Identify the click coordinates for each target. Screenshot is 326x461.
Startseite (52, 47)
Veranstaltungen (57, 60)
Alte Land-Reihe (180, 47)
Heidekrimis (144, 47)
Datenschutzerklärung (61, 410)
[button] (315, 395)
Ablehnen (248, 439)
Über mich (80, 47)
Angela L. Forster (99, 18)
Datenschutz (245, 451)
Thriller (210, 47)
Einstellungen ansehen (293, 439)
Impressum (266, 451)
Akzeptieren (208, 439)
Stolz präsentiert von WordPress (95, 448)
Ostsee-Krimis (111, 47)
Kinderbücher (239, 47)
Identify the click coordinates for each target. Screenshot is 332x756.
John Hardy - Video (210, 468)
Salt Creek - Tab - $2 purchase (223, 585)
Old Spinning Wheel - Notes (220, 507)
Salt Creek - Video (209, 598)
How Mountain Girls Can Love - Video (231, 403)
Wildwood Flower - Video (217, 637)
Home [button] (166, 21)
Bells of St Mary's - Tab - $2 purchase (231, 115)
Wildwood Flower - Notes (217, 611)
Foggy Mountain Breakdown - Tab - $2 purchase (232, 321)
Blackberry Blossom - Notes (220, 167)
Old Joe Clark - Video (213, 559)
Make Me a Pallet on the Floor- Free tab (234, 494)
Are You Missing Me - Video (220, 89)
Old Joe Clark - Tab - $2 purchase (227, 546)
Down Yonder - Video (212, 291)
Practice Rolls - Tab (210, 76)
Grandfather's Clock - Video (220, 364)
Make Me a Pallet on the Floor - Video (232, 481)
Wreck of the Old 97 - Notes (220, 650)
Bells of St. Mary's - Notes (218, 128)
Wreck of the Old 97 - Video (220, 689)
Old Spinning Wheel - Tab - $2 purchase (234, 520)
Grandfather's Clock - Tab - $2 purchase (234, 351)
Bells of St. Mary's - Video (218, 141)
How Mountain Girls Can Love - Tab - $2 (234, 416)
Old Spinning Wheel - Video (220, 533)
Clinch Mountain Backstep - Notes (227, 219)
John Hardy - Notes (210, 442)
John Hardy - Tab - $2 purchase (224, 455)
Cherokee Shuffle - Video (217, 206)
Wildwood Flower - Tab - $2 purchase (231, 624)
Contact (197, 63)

━━━━━━━━━━

TASK TO COMPLETE:
Output the lines above as a JSON list of strings, one string per line, covering every item and leaving out blank lines.

SOLUTION FOR THIS EXERCISE:
[
  "Identify the click coordinates for each target. Screenshot is 326x461.",
  "Startseite (52, 47)",
  "Veranstaltungen (57, 60)",
  "Alte Land-Reihe (180, 47)",
  "Heidekrimis (144, 47)",
  "Datenschutzerklärung (61, 410)",
  "[button] (315, 395)",
  "Ablehnen (248, 439)",
  "Über mich (80, 47)",
  "Angela L. Forster (99, 18)",
  "Datenschutz (245, 451)",
  "Thriller (210, 47)",
  "Einstellungen ansehen (293, 439)",
  "Impressum (266, 451)",
  "Akzeptieren (208, 439)",
  "Stolz präsentiert von WordPress (95, 448)",
  "Ostsee-Krimis (111, 47)",
  "Kinderbücher (239, 47)",
  "Identify the click coordinates for each target. Screenshot is 332x756.",
  "John Hardy - Video (210, 468)",
  "Salt Creek - Tab - $2 purchase (223, 585)",
  "Old Spinning Wheel - Notes (220, 507)",
  "Salt Creek - Video (209, 598)",
  "How Mountain Girls Can Love - Video (231, 403)",
  "Wildwood Flower - Video (217, 637)",
  "Home [button] (166, 21)",
  "Bells of St Mary's - Tab - $2 purchase (231, 115)",
  "Wildwood Flower - Notes (217, 611)",
  "Foggy Mountain Breakdown - Tab - $2 purchase (232, 321)",
  "Blackberry Blossom - Notes (220, 167)",
  "Old Joe Clark - Video (213, 559)",
  "Make Me a Pallet on the Floor- Free tab (234, 494)",
  "Are You Missing Me - Video (220, 89)",
  "Old Joe Clark - Tab - $2 purchase (227, 546)",
  "Down Yonder - Video (212, 291)",
  "Practice Rolls - Tab (210, 76)",
  "Grandfather's Clock - Video (220, 364)",
  "Make Me a Pallet on the Floor - Video (232, 481)",
  "Wreck of the Old 97 - Notes (220, 650)",
  "Bells of St. Mary's - Notes (218, 128)",
  "Wreck of the Old 97 - Video (220, 689)",
  "Old Spinning Wheel - Tab - $2 purchase (234, 520)",
  "Grandfather's Clock - Tab - $2 purchase (234, 351)",
  "Bells of St. Mary's - Video (218, 141)",
  "How Mountain Girls Can Love - Tab - $2 (234, 416)",
  "Old Spinning Wheel - Video (220, 533)",
  "Clinch Mountain Backstep - Notes (227, 219)",
  "John Hardy - Notes (210, 442)",
  "John Hardy - Tab - $2 purchase (224, 455)",
  "Cherokee Shuffle - Video (217, 206)",
  "Wildwood Flower - Tab - $2 purchase (231, 624)",
  "Contact (197, 63)"
]